In the end, the pursuit of justice is not about the personalities of the lawyers, although there is a school of trial advocacy that teaches otherwise. Personality is what celebrities have. Mr. Adam needs to decide whether to be a celebrity or a trial lawyer.
Mind you, I am not claiming to be any better than he. I've acted up in courtrooms far too many times. But I've learned that just because something feels good, it is not necessarily right. My experience blogging about the law reinforces that. Just the other day, I was called out by another blogger I respect, Mark Bennett, for a "passive aggressive" style: I write about issues without naming those who espouse various positions.I should, apparently, spread link-love and name those with whom I disagree. Perhaps that would be better marketing.

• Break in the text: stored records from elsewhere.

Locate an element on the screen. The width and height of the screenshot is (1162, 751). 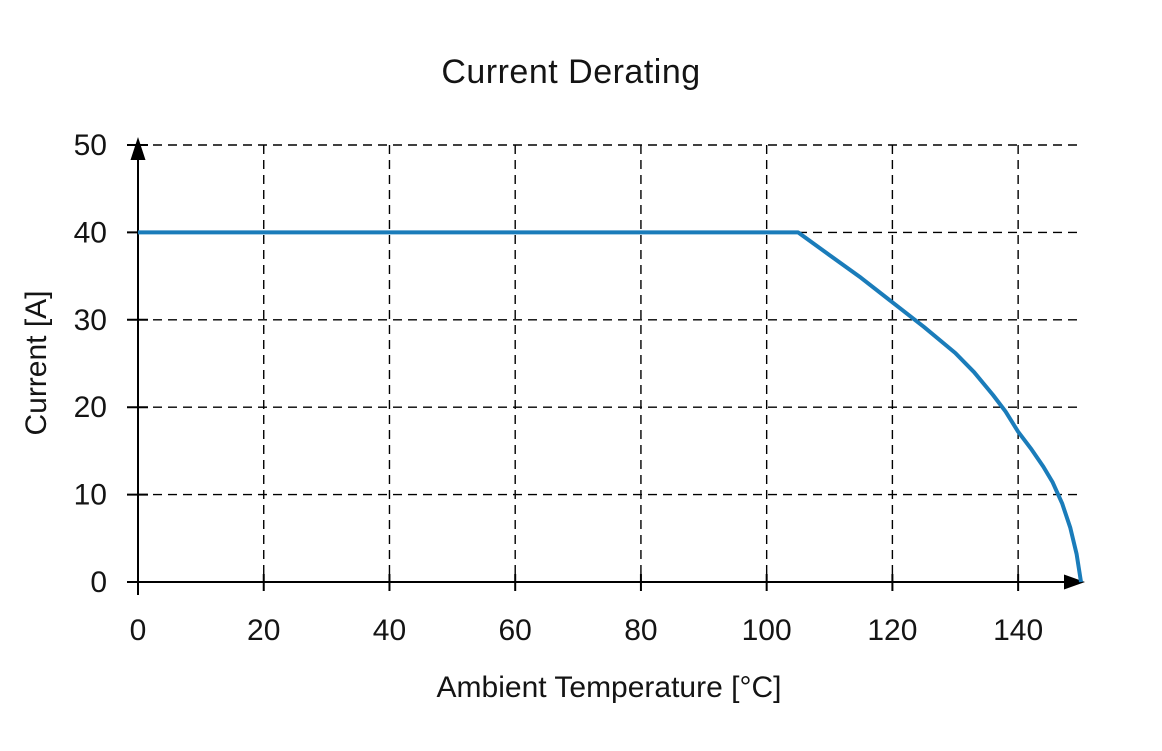
x-tick-label: 140 is located at coordinates (1018, 630).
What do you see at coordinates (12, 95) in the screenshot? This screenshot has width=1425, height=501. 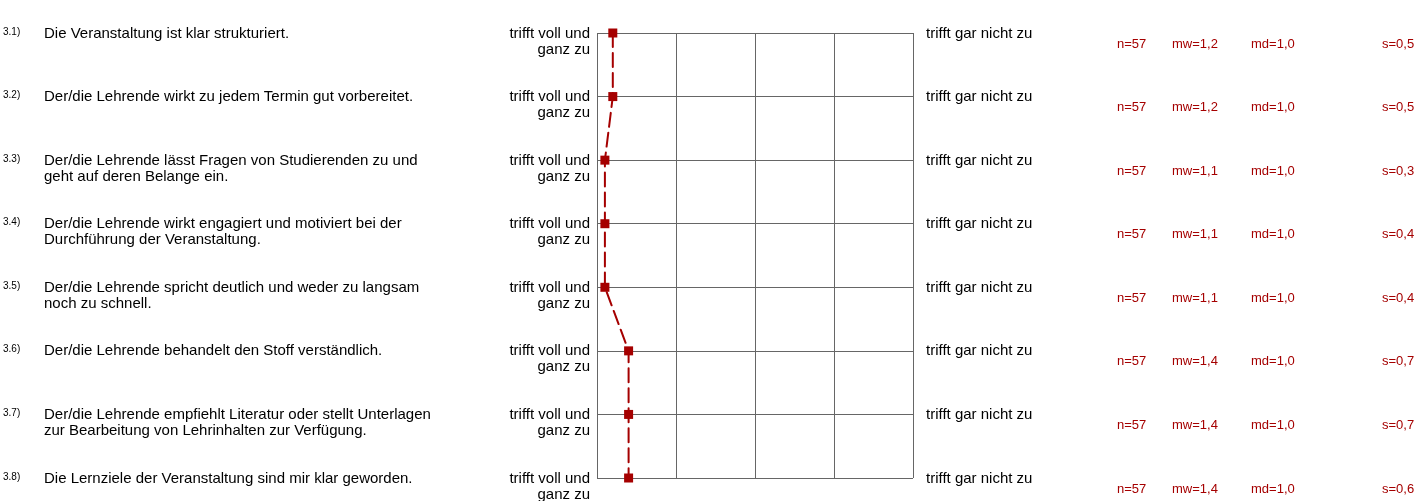 I see `text: 3.2)` at bounding box center [12, 95].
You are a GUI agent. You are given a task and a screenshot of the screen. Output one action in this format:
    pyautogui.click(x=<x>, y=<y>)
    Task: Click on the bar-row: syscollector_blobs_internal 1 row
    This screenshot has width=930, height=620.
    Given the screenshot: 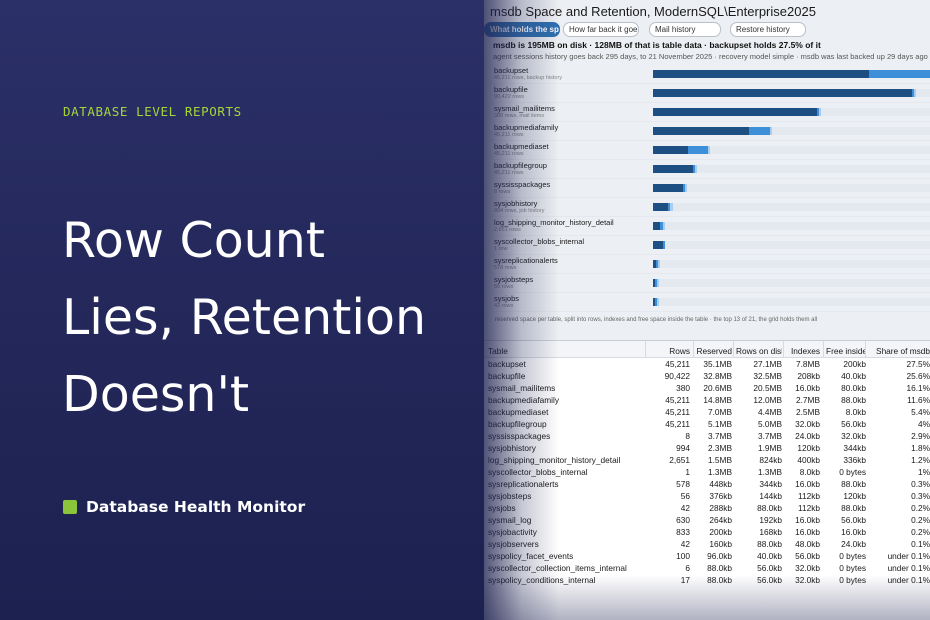 What is the action you would take?
    pyautogui.click(x=710, y=246)
    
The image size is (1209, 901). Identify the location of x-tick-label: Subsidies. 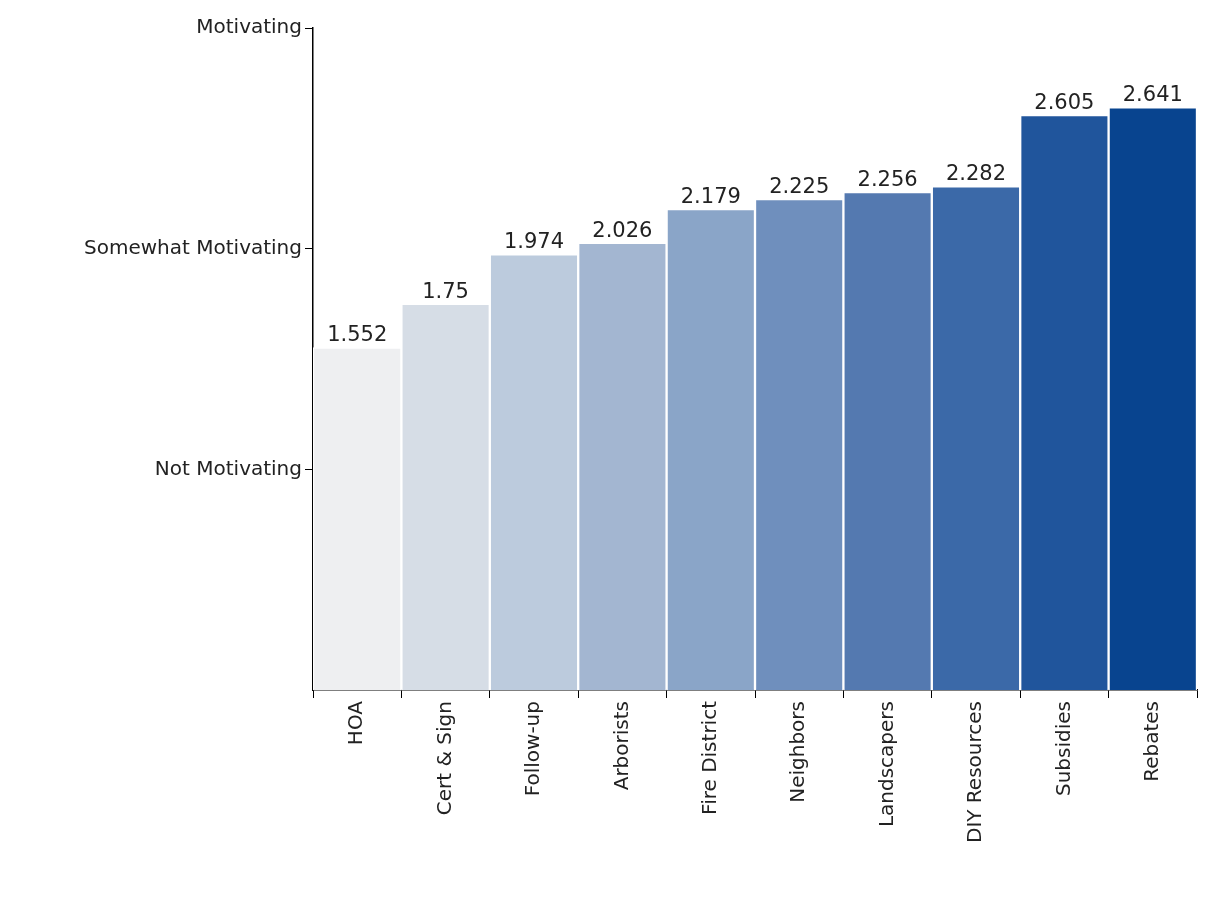
(1062, 749).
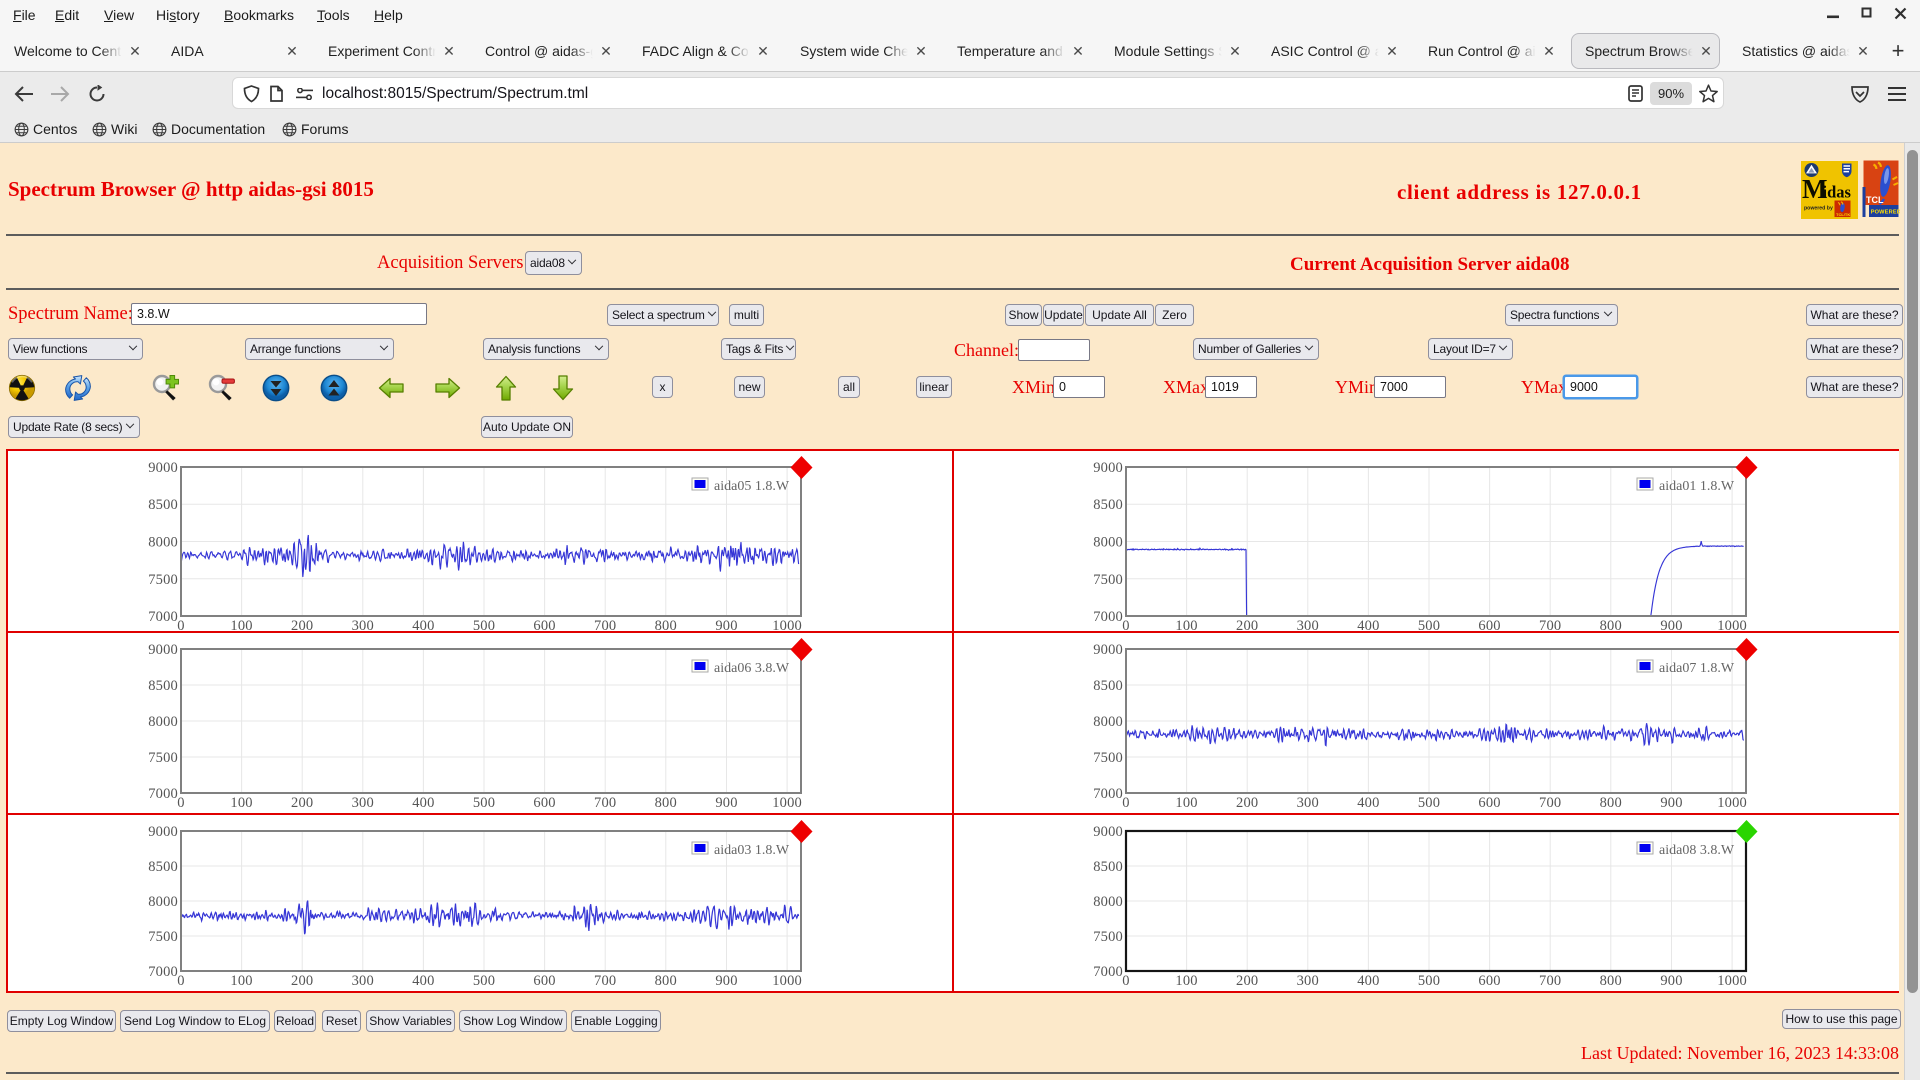 The height and width of the screenshot is (1080, 1920). I want to click on svg-text: M, so click(1814, 189).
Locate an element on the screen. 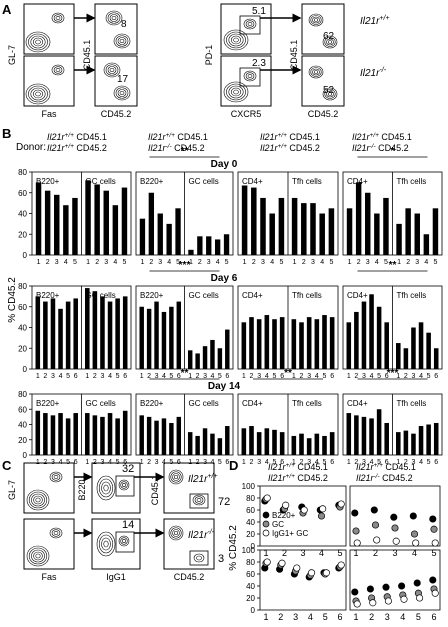  gate is located at coordinates (125, 486).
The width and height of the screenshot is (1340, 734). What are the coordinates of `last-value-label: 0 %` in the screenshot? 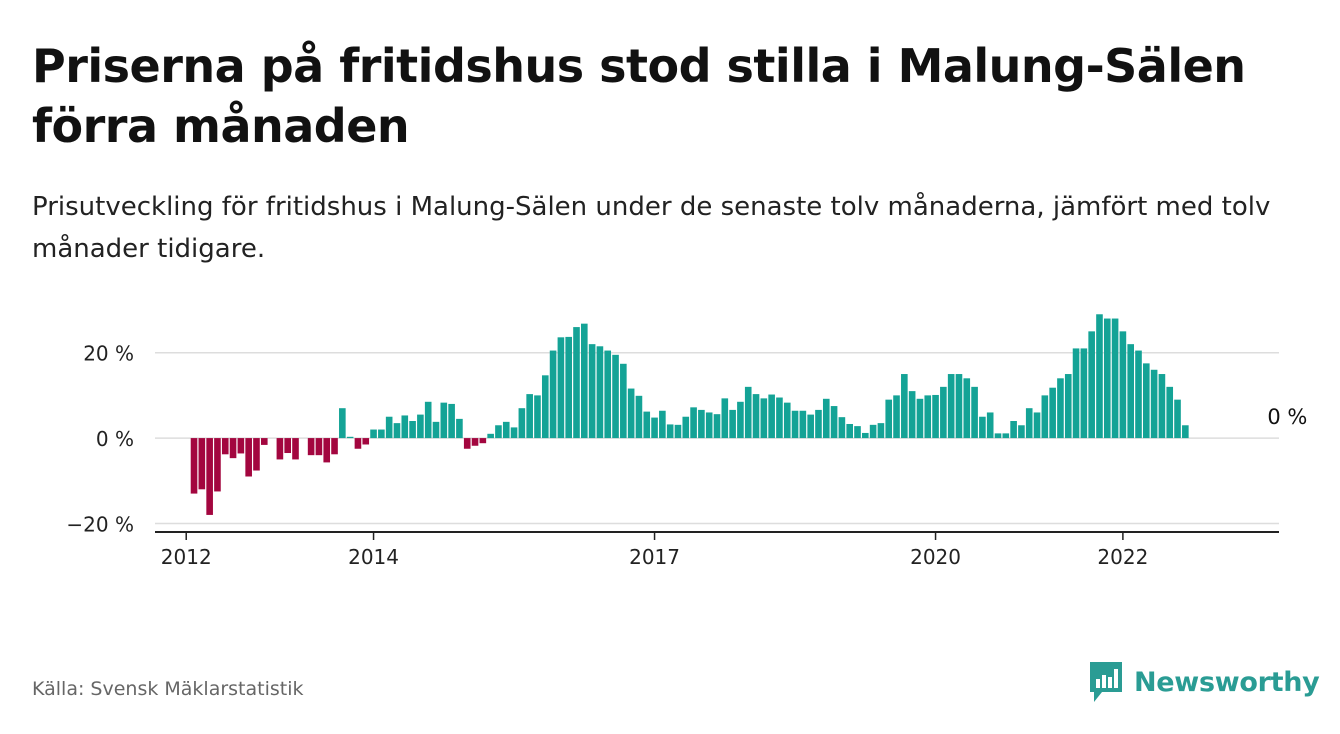 It's located at (1287, 417).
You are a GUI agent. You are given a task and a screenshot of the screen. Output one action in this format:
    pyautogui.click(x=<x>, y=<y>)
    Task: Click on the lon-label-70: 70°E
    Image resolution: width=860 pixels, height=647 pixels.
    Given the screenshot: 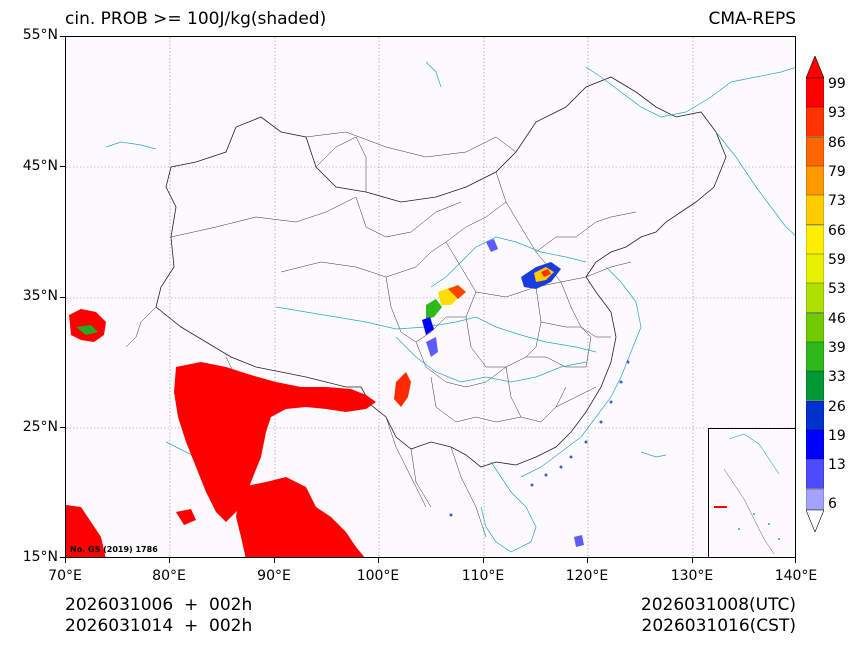 What is the action you would take?
    pyautogui.click(x=65, y=576)
    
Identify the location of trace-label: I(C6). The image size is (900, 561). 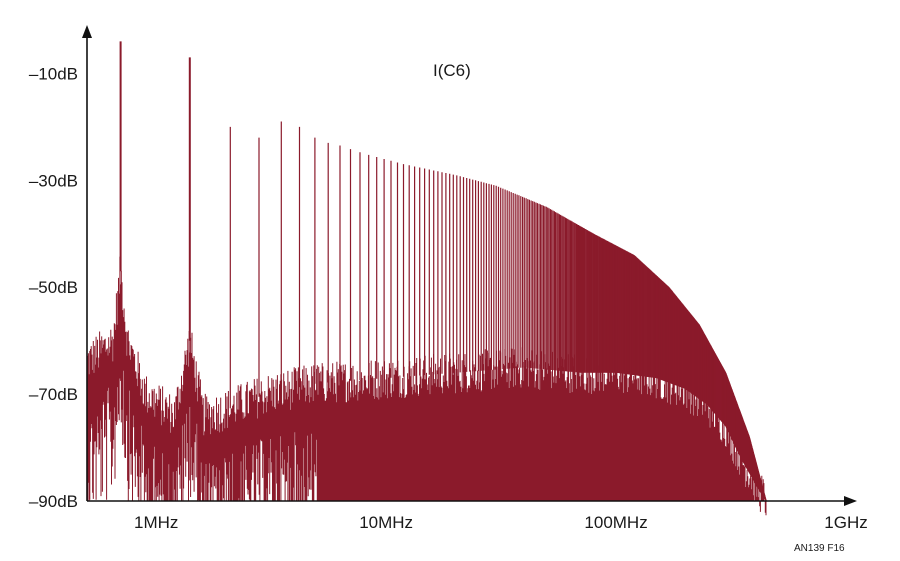
(452, 70).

But I don't want law blogging to become the equivalent of Sam Adams Jr.'s tantrum: Issues matter to me; personalities don't. There's a nasty trend among bloggers to engage in ad hominem tripe: John Kindley of People v. State just got mobbed. He wrote a contrarian's piece about justice and criminal law. What followed were comments about his profile on his webpage, etc. This is tedious grammar school antics. Sure, it's fun to huff and puff and finger point at one another. But to what end? Writers, like trial lawyers, are mere vehicles for the messages they convey: personalities rarely matter. If someone writes something I think ill founded, it is far less aggressive, whether passive or not, simply to disagree, than it is to advertise his or her error more effectively.
Sam Adam Jr. looks like he's got the makings of a great lawyer. I hope he and his client dodge the bullet in this case, although I have my doubts. But win or lose, I hope Mr. Adam decides that living large isn't the same thing as effective representation of a defendant in need of an advocate first, and a showman second.